Document segment
** start **

54. Although the issues relating to His Majesty King Dalindyebo cannot be dealt with by this court, it is important to make remarks relevant to the risks of Parliament not accepting, as mandatory, the duty to pass appropriate legislation that gives guidance to how traditional leaders may exercise their powers of punishment in a manner that is consonant with the Constitution. The King's acts for which he was convicted were committed in early 1996 and before the new (final) Constitution took effect. Under the hodgepodge legislation existing at the time, the King may well have been properly exercising his civil and criminal jurisdiction over his subjects. Because there is no legislation giving traditional leaders guidance on how they may exercise their powers of punishment, a traditional leader, who under customary law has the power to impose particular forms of punishment, may find himself or herself held liable in civil or criminal law for his punishment decisions.
55. The issue of immunity was debated extensively during argument and requires some attention since it is critical to the proper functioning of any judicial or prosecutorial system. At the hearing, it is clear that the Respondent, who had initially opposed the submission that traditional leaders enjoyed immunity when they exercise their powers in traditional court and in accordance with customary law, changed their view and conceded that immunity was applicable to traditional leaders. The scope of this immunity was a matter extensively debated with the parties, demonstrating the complexity of the issue. Let me first deal with the position prior to the Constitution.
56. The power of African Kings and Chiefs to impose a compulsory levy to pay for the expense of tribal litigation and to seize property of those who refused to pay was recognised in Molusi v Matlaba 1920 TPD 389. The power to levy, said Wessels JP, was "an extraordinarily large power ".

** end **

Given exercise A
In the judgment excerpt, which case recognized the power of African Kings and Chiefs to impose a compulsory levy to pay for tribal litigation?
Given exercise B
Duplicate the judgment excerpt between "55. The issue" and "to the Constitution.", inclusive.
Given exercise C
Finish out the next part of the judgment excerpt, picking up after its final sentence.
The data after this point is separate from the judgment excerpt.

Given material
** start **

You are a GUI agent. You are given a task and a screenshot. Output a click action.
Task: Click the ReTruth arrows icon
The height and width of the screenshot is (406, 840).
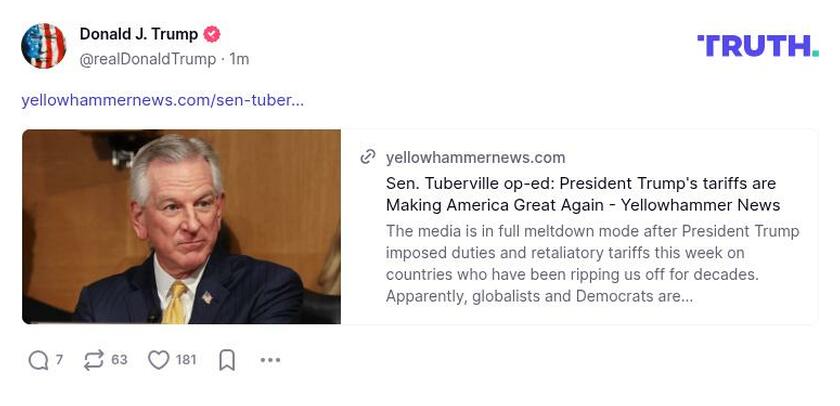pyautogui.click(x=94, y=360)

** end **

Output A
Molusi v Matlaba 1920 TPD 389.

Output B
55. The issue of immunity was debated extensively during argument and requires some attention since it is critical to the proper functioning of any judicial or prosecutorial system. At the hearing, it is clear that the Respondent, who had initially opposed the submission that traditional leaders enjoyed immunity when they exercise their powers in traditional court and in accordance with customary law, changed their view and conceded that immunity was applicable to traditional leaders. The scope of this immunity was a matter extensively debated with the parties, demonstrating the complexity of the issue. Let me first deal with the position prior to the Constitution.

Output C
57. In the mid-1920s the Appellate Division had an opportunity to consider the extent of a chief s powers. In Mokhatle and Others v Union Government 1926 AD 71; the judges decided that according to native law and custom a chief had power to banish a "recalcitrant and rebellious" person from his tribe and home. Significantly, the Court ruled that this power, as it was not an exercise of criminal jurisdiction, could be exercised without an investigation or trial, and was not in conflict with the general principles of civilization.
58. Kotze JA accepted the evidence given by a missionary, and an "aged headman'', and explicitly rejected that of the applicant's star witness, the African intellectual and ANC leader Sol Plaatjie. Plaatjie's education, said Kotze, "has evidently influenced him in the forming of hi.,· opinions, which incline towards the introduction of modem civilised principles in the government of native tribes by their chiefs" (76-7).
59. The extraordinary powers of the traditional authorities to banish recalcitrant persons had not been abrogated in 1996 when the final Constitution was adopted.
60. The Applicant's case exposes the incomplete process of transformation of the judicial system with all its flaws inherited from apartheid and colonialism. While it is clear that the High Court and the Supreme Court of Appeal, King Dalindyebo's 'customary justice' exemplifies the worst kinds of abuses possible in customary courts, the question is whether, the remedy for the abuse is criminalising those perceived excesses.
61. And yet, no answer has been provided and no legislation has been introduced to give guidance to traditional authorities and their subjects on the proper boundaries of criminal justice in customary courts. Section 212(1) of the Constitution provides that "(N)ational legislation may provide for a role for traditional leadership at local level on matters affecting local communities." Parliament has simply failed to pass the legislation that could give guidance to traditional leaders when they exercise criminal or civil authority. The consequences for such failure may be far-reaching, in that they may well result in judicial acts of traditional leaders being criminalised or subjected to civil liability. The absence of a clear Jaw specifically setting out the scope of immunity enjoyed by traditional leaders when they exercise civil or criminal jurisdiction, in my view undermines the constitutional status of traditional and customary law. Immunity from civil and criminal liability is therefore important to whether traditional courts may function properly.
62. Judicial immunity is central to judicial independence. It was recognised as a common law principle but has received constitutional recognition. Historically, judges (and others exercising adjudicative functions) have been held immune against actions for damages and criminal liability arising out of the discharge of their judicial functions. An exception from this immunity has been granted only when the judge's conduct was malicious or in bad faith.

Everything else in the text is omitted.